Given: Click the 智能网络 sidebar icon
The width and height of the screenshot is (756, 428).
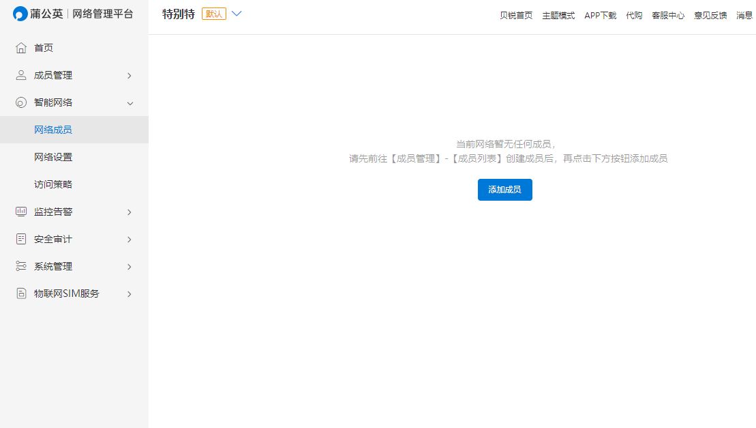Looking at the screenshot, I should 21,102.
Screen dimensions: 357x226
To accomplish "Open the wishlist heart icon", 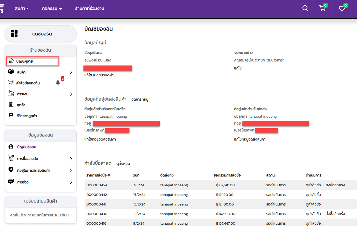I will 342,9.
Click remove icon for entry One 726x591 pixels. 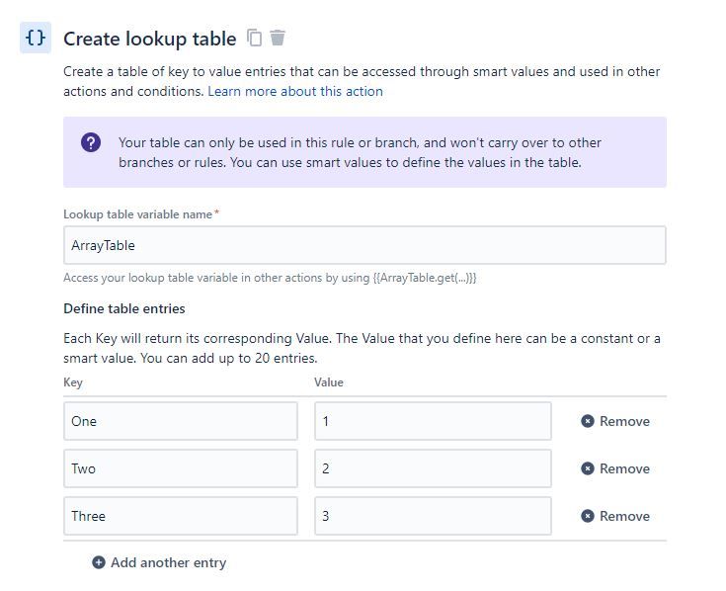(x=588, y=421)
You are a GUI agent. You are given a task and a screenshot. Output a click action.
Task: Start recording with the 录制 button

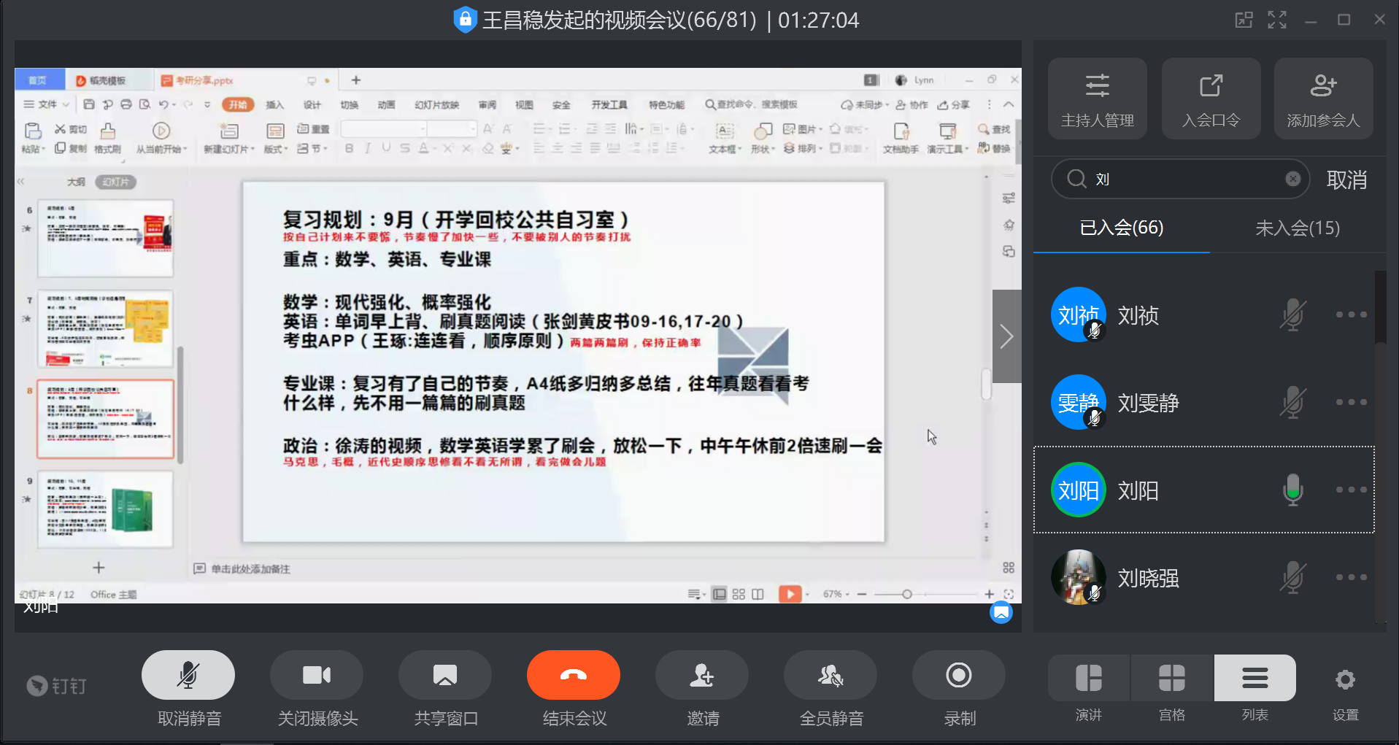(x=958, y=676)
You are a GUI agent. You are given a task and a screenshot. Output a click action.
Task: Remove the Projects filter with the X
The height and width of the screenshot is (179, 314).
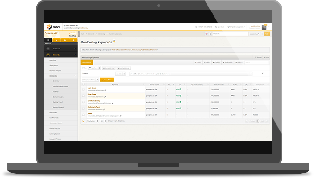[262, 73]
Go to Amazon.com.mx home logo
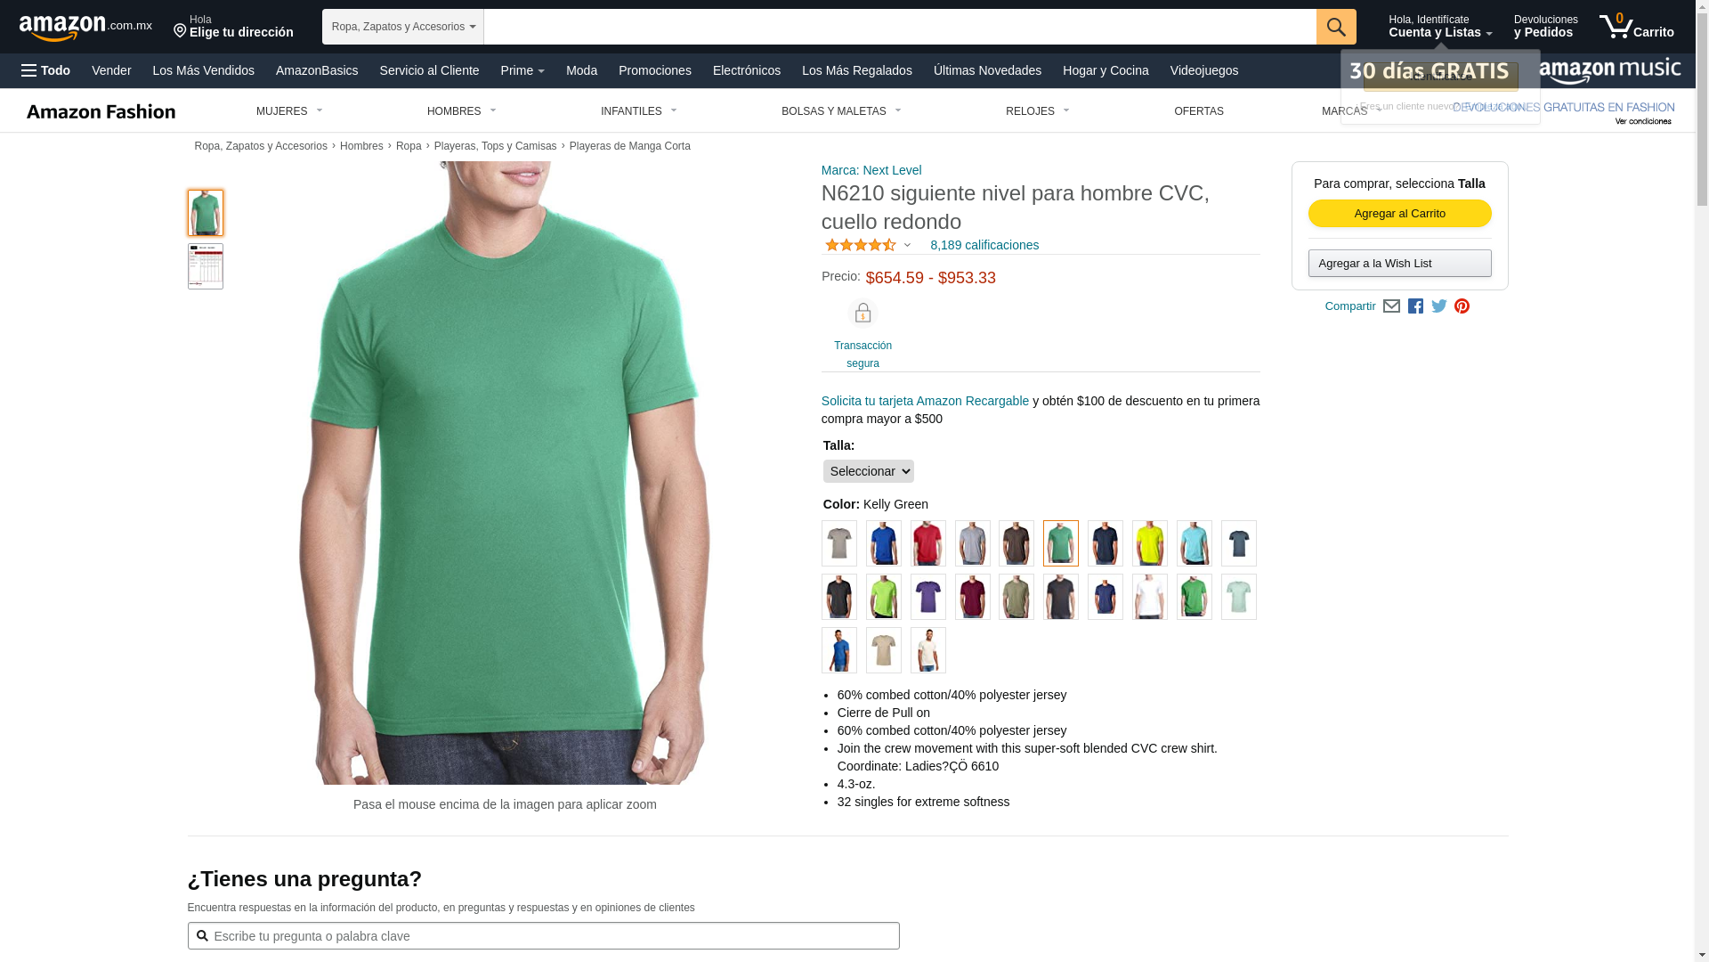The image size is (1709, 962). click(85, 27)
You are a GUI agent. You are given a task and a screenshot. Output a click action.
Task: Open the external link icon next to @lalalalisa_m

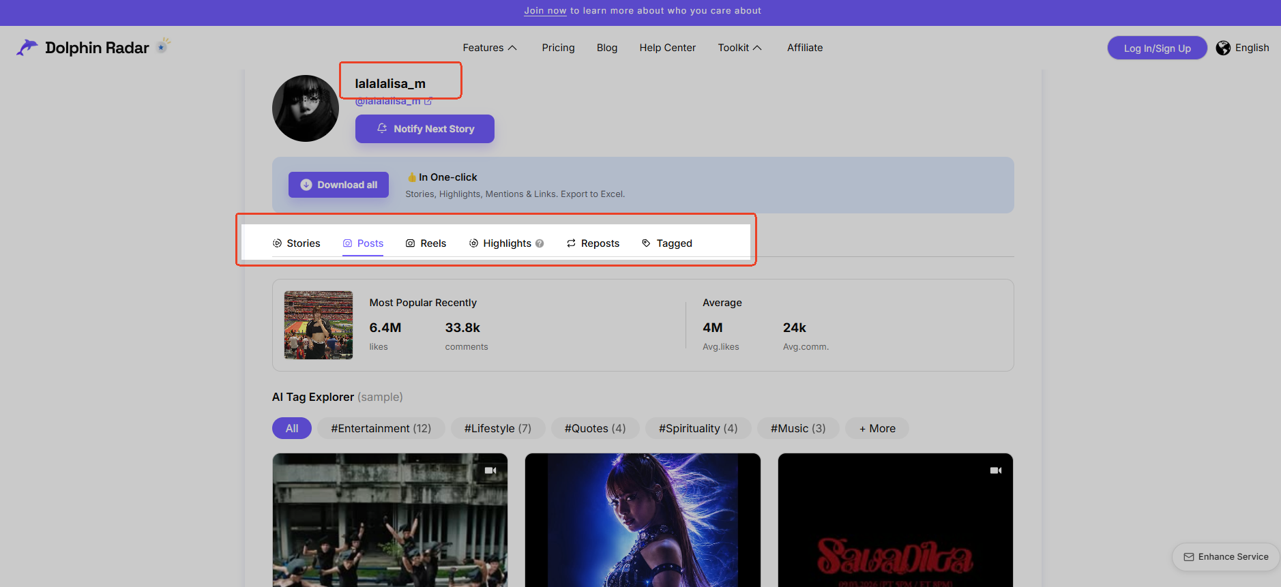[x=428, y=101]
------------------------------------------------------------
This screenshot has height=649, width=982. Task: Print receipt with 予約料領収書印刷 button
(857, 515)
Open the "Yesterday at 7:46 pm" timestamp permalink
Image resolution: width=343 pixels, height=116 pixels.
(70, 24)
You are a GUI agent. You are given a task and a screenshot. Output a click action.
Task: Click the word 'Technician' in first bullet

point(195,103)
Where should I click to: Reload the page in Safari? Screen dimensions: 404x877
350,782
------------------------------------------------------------
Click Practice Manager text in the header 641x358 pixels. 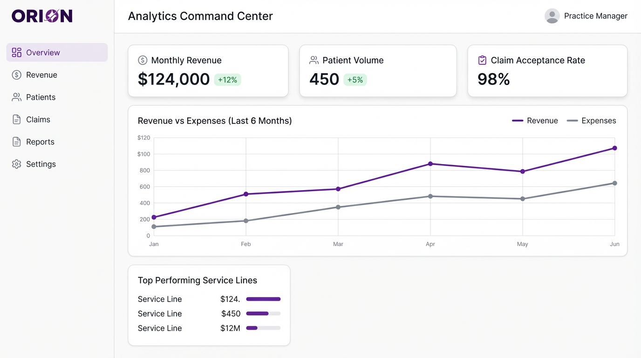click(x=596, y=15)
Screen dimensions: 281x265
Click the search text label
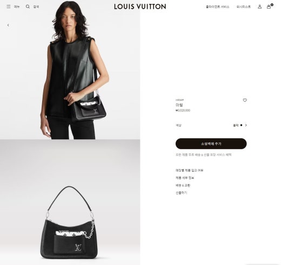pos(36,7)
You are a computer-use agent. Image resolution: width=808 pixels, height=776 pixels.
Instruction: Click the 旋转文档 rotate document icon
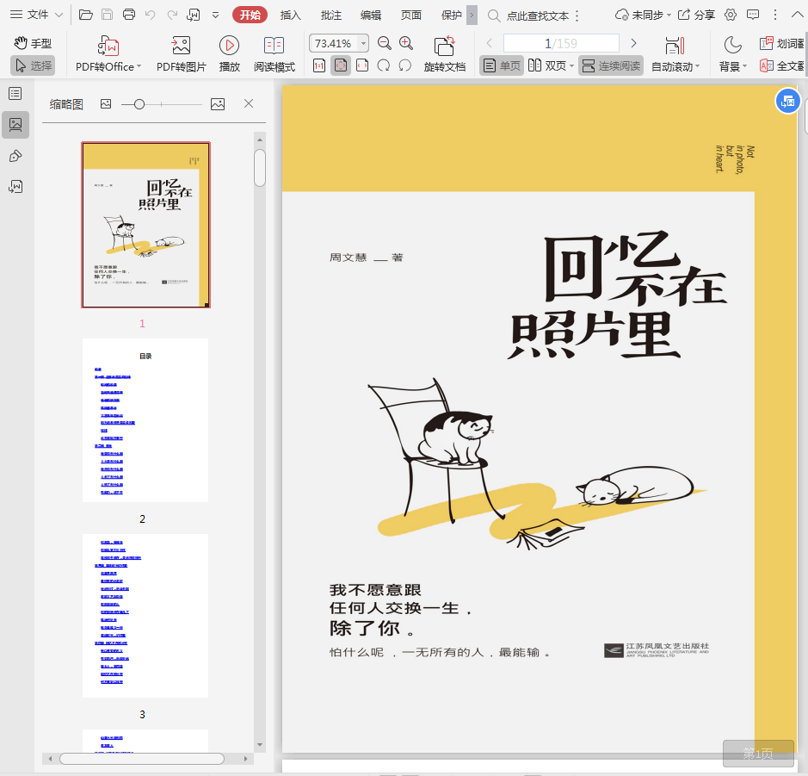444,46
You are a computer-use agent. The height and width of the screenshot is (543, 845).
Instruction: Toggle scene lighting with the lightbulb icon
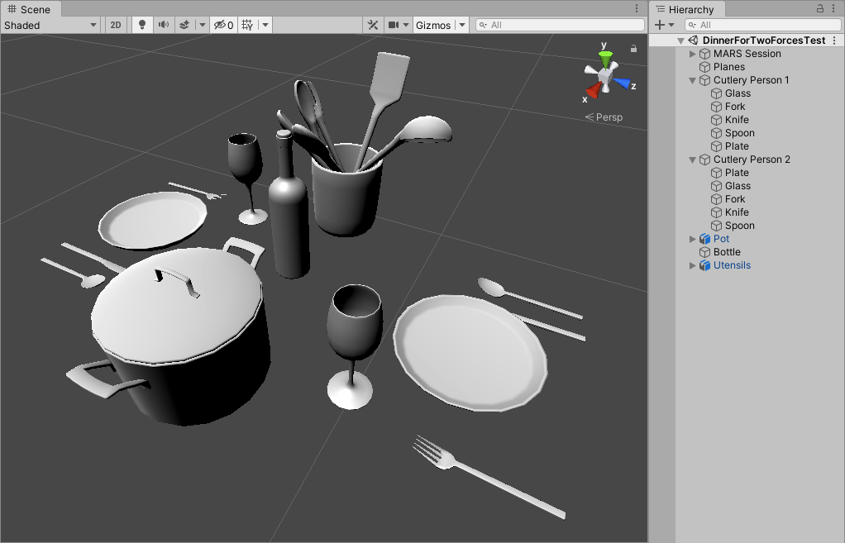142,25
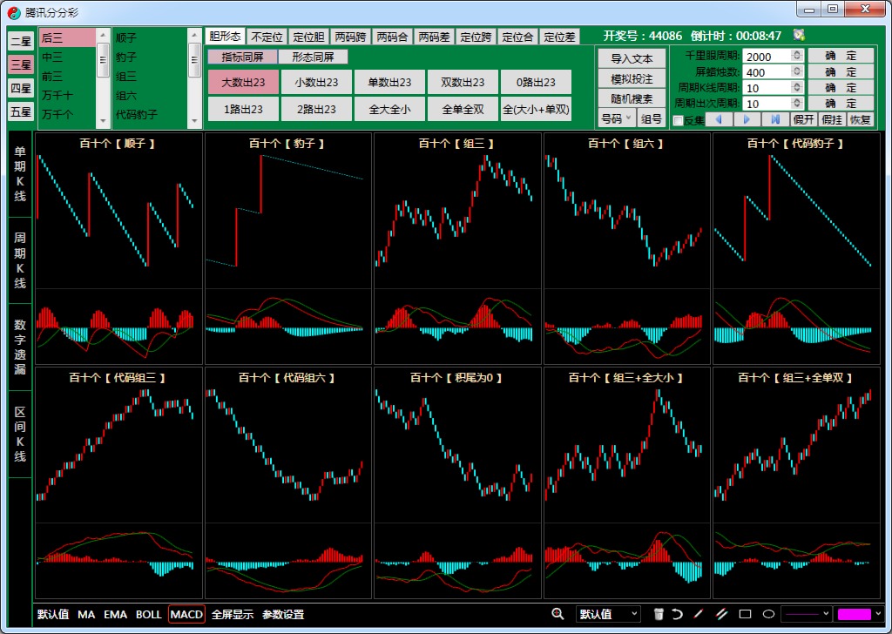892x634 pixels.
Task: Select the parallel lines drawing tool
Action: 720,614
------------------------------------------------------------
How to complete this task: Look for the string "computer" in the data above and return every line that has it.

Task response:
You are a computer-use agent. Image resolution: width=808 pixels, height=776 pixels.
You are a computer-use agent. The height and width of the screenshot is (543, 845).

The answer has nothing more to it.